My family has faced tremendous tragedy over the years for the sake of the show, and our commitment to the troupe and to the audience has been greatly tested many times. For example, in 1944, the Great Wallendas were on the wire ready to perform, when a fire broke out in a Ringling Brothers’ tent holding 7,000 people. No one knows where or how the fire started, but the blaze spread quickly, killing 168 people and seriously injuring 400 more. Had it not been for my family and other circus performers guiding the frantic audience out of the blazing tent, the loss would have been even greater. It was a horrifying scene that could have easily sidelined my family as performers, had they not chosen to persevere.

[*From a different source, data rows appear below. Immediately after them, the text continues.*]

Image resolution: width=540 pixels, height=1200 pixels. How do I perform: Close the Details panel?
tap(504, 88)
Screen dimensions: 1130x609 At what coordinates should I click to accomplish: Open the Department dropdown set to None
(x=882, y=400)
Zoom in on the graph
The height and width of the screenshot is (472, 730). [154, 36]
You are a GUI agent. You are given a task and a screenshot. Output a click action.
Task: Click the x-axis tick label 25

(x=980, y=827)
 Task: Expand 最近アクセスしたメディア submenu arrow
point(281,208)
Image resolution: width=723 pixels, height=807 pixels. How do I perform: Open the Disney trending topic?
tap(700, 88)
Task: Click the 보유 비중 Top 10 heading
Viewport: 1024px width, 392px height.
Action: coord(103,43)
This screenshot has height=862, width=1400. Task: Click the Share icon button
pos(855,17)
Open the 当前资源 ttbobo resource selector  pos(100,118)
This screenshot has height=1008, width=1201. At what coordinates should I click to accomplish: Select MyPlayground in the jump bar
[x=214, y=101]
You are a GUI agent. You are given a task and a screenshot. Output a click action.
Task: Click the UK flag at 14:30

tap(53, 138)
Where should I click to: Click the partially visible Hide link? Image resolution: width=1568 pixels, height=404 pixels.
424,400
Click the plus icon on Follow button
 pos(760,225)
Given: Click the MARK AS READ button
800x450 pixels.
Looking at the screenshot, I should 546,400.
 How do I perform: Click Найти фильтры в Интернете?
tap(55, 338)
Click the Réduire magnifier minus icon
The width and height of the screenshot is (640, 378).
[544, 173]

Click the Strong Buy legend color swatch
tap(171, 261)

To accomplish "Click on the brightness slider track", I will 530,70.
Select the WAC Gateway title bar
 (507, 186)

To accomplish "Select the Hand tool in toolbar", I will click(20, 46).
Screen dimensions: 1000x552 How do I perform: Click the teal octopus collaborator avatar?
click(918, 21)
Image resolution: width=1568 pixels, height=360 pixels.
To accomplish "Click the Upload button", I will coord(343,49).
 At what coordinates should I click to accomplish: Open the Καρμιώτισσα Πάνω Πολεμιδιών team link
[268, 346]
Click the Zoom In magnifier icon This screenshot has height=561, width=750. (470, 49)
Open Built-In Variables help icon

Then there was the time in 1962, when The Seven (our seven-person, three-tiered pyramid) collapsed. The lead man on the pyramid was only five steps from the
platform when he cried out, “I can’t hold it any longer.” He fell, and a cascading collapse followed as one performer after the other lost control. My mother had to watch as her husband, my stepfather, fell to his death. Two members of our troupe family died that night, my uncle Mario was paralyzed, and every other member of the group was injured.

I was young, but I remember the phone calls and the weeping reports that came during the night. But even so, the show had to go on. So while the rest of The Seven were hospitalized, dead, or being treated, three members of the troupe returned to the scene of the accident and courageously walked the wire the very next day. One of those men was my grandfather Karl, who, despite a cracked pelvis and double hernia, had released himself from the hospital to perform for the audience. 

I remember my grandfather used to say, “You do what you think is right, and then you trust God.” And that’s what he did, right up until the day he died. On March 22, 1978, Karl was doing a skywalk between two buildings in Puerto Rico to promote a six-week circus performance. Some of the ropes used to stabilize the wire were not properly set, and by the time Karl got to the middle of the wire, it had begun to waver. 

There was a camera trained on him, so what happened next has been captured on film forever, a nightmare to live over and over. Grandfather tried to right himself, but the oscillation of the wire was violent, and in one terrible second, he lost his balance. He released the pole in an attempt to catch himself on the wire, but the momentum was too great, and he slipped quietly, almost calmly, past the wire, and fell 120 feet to his death.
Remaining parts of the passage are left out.